Ginsenoside Rg(3) promotes inflammation resolution through M2 macrophage polarization

BACKGROUND: Ginsenosides have been reported to have many health benefits, including anti-inflammatory effects, and the resolution of inflammation is now considered to be an active process driven by M2-type macrophages. In order to determine whether ginsenosides modulate macrophage phenotypes to reduce inflammation, 11 ginsenosides were studied with respect to macrophage polarization and the resolution of inflammation. METHODS: Mouse peritoneal macrophages were polarized into M1 or M2 phenotypes.
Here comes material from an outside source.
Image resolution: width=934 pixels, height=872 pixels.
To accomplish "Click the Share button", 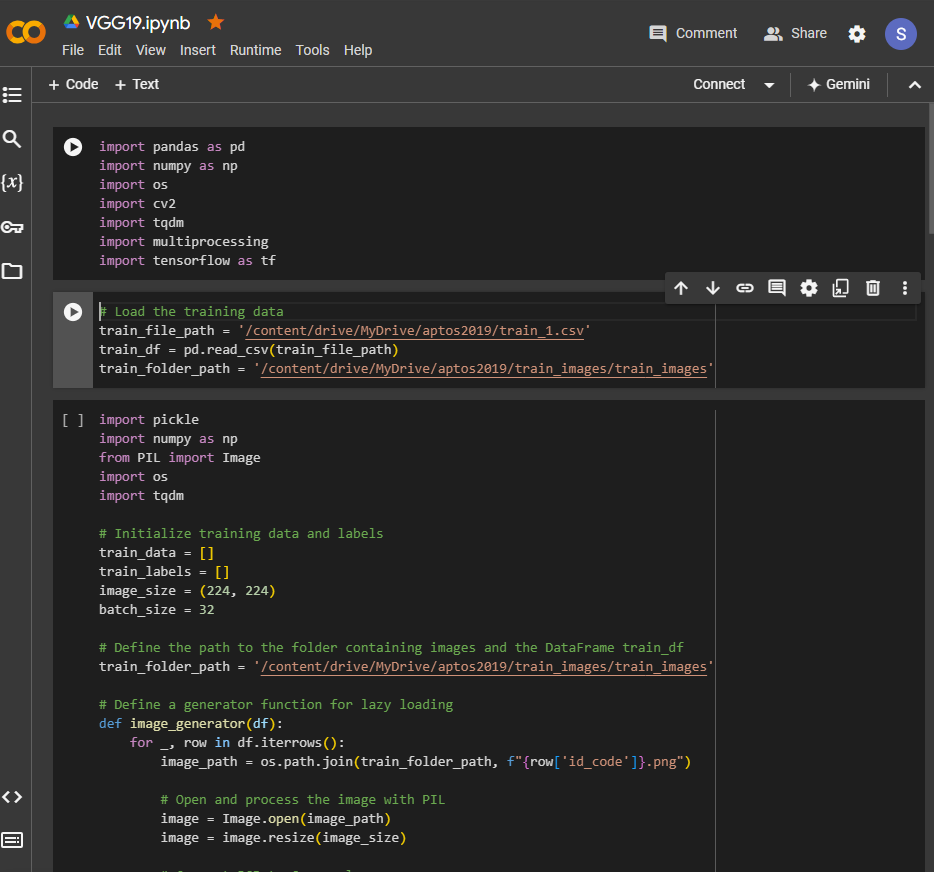I will (796, 33).
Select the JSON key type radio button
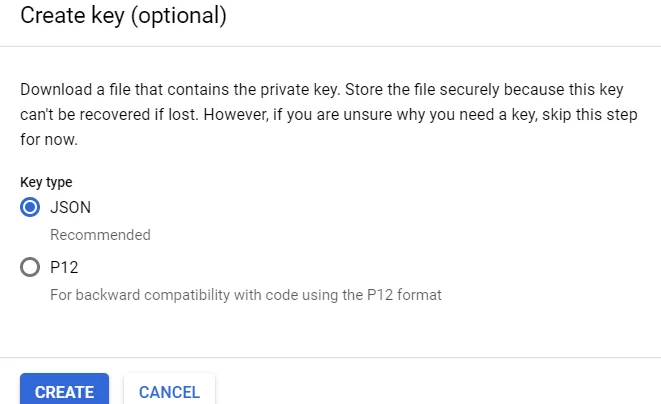 pyautogui.click(x=30, y=207)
Reverse transcription-polymerase chain reaction, Western blotting, and measurement of nitric oxide (NO) and prostaglandin E(2) levels were performed in vitro and in a zymosan-induced peritonitis C57BL/6 mouse model. RESULTS: Ginsenoside Rg(3) was identified as a proresolving ginseng compound based on the induction of M2 macrophage polarization. Ginsenoside Rg(3) not only induced the expression of arginase-1 (a representative M2 marker gene), but also suppressed M1 marker genes, such as inducible NO synthase, and NO levels. The proresolving activity of ginsenoside Rg(3) was also observed in vivo in a zymosan-induced peritonitis model. Ginsenoside Rg(3) accelerated the resolution process when administered at peak inflammatory response into the peritoneal cavity. CONCLUSION: These results suggest that ginsenoside Rg(3) induces the M2 polarization of macrophages and accelerates the resolution of inflammation. This finding opens a new avenue in ginseng pharmacology.